Cem Yılmaz'ın filmini izleyenler çıkışta birbirlerine bunu soruyor
Abone olCem Yılmaz'ın yeni filmi 'Arif V 216' ilk 3 gün 1 milyon 331 bin 691 kişiyi sinema salonlarına çekerek rekor kırdı. Ancak gülüp eğlenmek için filme gidip hayal kırıklığı yaşayanlar da var.
Cem Yılmaz'ın son filmi 'Arif V 216' filmini hafta sonu izleyen
Habertürk magazin muhabiri Esin Övet, çıkışta izleyicilerin
'"Cem Yılmaz bizimle dalga mı geçiyor?" sorusunu
birbirine sorduğunu aktardı. Cem Yılmaz'ın filmi 'Arif V 216'
izlemeye gidenler umduklarını bulamıyor. Magazin yazarları ve
televizyon eleştirmenleri yaşadıkları hüsranı köşe yazılarında dile
getiriyor. Habertürk Gazetesi'nden Esin Övet'in, "İki Film, İki
Analiz" başlıklı yazısından ilgili bölüm şöyle:
SEN MAALESEF İYİ DURMUYORSUN: "Film genel
anlamda iyi düşünülmüş. Fakat film bittikten sonra salonun
genelinde derin bir sessizlik vardı. Coşkudan eser yoktu.
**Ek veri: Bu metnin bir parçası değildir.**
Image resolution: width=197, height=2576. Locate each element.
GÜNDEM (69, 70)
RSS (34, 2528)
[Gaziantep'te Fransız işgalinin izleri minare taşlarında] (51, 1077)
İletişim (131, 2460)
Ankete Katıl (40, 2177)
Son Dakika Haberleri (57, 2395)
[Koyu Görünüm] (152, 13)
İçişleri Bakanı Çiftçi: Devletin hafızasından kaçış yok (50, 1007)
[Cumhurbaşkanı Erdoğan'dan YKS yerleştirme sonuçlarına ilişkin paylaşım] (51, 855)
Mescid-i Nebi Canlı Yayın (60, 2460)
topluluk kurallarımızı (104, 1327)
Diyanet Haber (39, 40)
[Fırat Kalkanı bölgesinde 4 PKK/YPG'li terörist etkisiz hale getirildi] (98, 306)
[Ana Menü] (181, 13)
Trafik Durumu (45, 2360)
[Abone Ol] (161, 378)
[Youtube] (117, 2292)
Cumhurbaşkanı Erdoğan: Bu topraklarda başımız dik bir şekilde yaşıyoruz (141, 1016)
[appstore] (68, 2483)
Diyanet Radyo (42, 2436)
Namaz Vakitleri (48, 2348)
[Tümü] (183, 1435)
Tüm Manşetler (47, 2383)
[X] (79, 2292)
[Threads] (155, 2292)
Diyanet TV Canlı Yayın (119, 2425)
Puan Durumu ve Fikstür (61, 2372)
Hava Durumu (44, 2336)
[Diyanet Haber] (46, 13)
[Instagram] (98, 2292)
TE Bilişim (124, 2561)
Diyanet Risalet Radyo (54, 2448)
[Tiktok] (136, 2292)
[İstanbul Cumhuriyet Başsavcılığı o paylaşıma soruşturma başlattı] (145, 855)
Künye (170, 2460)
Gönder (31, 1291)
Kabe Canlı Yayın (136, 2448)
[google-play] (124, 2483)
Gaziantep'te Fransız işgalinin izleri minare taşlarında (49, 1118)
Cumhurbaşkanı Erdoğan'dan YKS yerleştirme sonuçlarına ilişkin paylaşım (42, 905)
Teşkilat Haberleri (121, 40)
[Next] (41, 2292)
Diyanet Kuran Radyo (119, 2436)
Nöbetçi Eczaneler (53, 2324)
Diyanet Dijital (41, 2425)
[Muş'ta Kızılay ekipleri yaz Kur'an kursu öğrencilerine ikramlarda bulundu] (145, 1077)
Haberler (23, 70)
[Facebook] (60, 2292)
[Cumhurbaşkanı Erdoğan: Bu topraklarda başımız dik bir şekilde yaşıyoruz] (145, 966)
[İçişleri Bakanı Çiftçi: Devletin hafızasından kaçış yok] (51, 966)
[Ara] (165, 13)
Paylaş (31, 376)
Hatta
birçok kişi 'Cem Yılmaz bizimle dalga mı geçiyor?' sorusunu
birbirine soruyordu. Pazar günü 16.10 seansına girdim. İzleyenlerin
fikri, genel izlenimim, vardığım kanı ve çıkardığım sonuç
şudur:
Cem Yılmaz sen filmlerde oynama. Sen stand-up yap. Ya da film yaz.
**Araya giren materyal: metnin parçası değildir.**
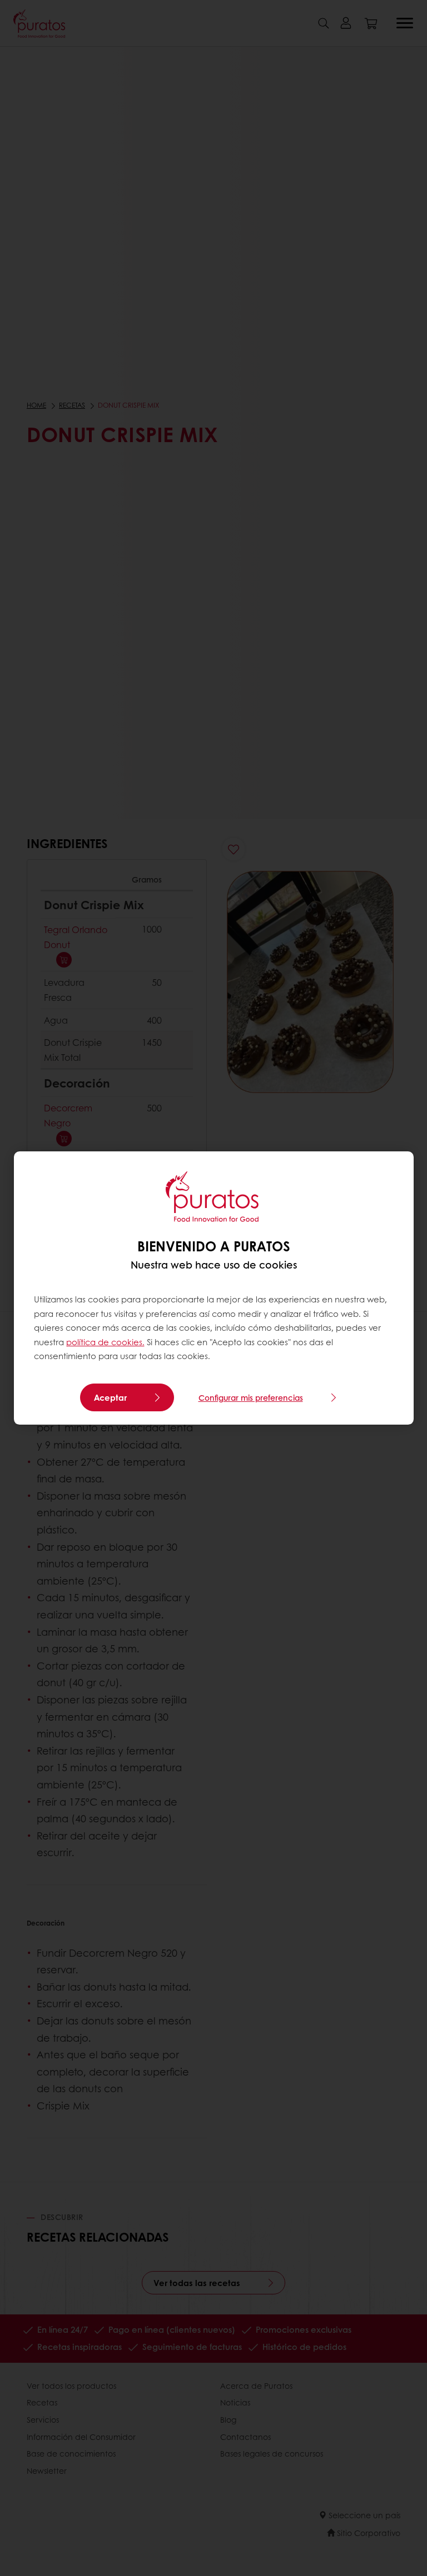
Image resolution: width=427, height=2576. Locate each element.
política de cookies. (105, 1342)
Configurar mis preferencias (250, 1397)
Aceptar (110, 1397)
Evet yaz. 'Arif V 216'da iyi olan çok şey var. Bu iyi olan
şeylerin yanında sen maalesef iyi durmuyorsun. Filmin sonunda
akılda kalan sürekli mesaj veren, sanki oynamak için çok tekrar
yapmış bir Cem Yılmaz oluyor. Cem Yılmaz'ın 'Bu benim hikâyem
kardeşim, ister beğenirsiniz ister beğenmezsiniz' kısmını üzgünüm
ama artık geçmesi şart. Çünkü millet Cem Yılmaz'la gülmek, eğlenmek
istiyor. Bence bunu artık kabul etmesi ve bu konuyla barışması
şart. Hatta gel barışalım Cem Yılmaz."
KİMSENİN KAHKAHA ATTĞINI DUYMADIM: Öte yandan Sabah gazetesi yazarı Yüksel Aytuğ'un dün Cem Yılmaz'ın filmiyle ilgili eleştirisi dikkat çekmişti. İşte Aytuğ'un o yazısı:
"'Cem'in muazzam bir PR çalışmasıyla perdeye sürdüğü 'Arif V
216'dan yine hayal kırıklığıyla ayrıldım. Cem, filmini köpürtüp
beklentiyi yükselttikçe hayal kırıklığımın dalga boyu da artıyor ne
yazık ki...
Komedi filmlerini gala ya da özel basın gösterimlerinde değil de,
halkın arasında izlemek gibi bir alışkanlığım var. Çünkü 'gerçek'
reaksiyonu orada alıyorsunuz. Aksi halde yapımcılar, oyuncular,
şakşakçılar ve hısım akrabaların arasında yapılan özel
gösterimlerdeki kahkaha ve alkış son derece yanıltıcı
olabiliyor.
BEKLENTİYİ YÜKSEK TUTMAYIN: Böyle olunca da
'Kral çıplak' demek yine bana düşüyor... Filmi pazar günü TİM'de
öğle saatinde izledim. Salonda 11 kişiydik. Arka sıradaki 7 yaşında
çocuk dahil kimsenin kahkaha attığını duymadım. Oysa ne kritikler
okumuştum, 'Cem Yılmaz'ın en iyi filmi' veya 'Gülmekten yerlere
düştük' filan türünden... Tamam, herkesin espri anlayışı farklı
olabilir ama onlarla aynı filmi izlediğimden hiç de emin değilim
doğrusu.
İki saatlik koca filmde sadece kör genç kızı canlandıran Seda
Bakan'ın çorba koyma sahnesine azıcık gülümsedim, hepsi o
kadar.
Cem Yılmaz, eski sanatçılara ve 70'li yılların unutulmaya yüz tutan
insani erdemlerine saygı duruşunda bulunmak adına filmine
'mesajlar' da iliştirmiş. Ancak bunu yaparken Zeki Müren'i fazlaca
hor kullanmış gibi geldi bana. Diyeceğim o ki, filme akıtılan onca
para ve emeğin hatırına 'Gitmeyin' demem. Ama beklentinizi
fuayedeki vestiyere bırakmanızı öneririm.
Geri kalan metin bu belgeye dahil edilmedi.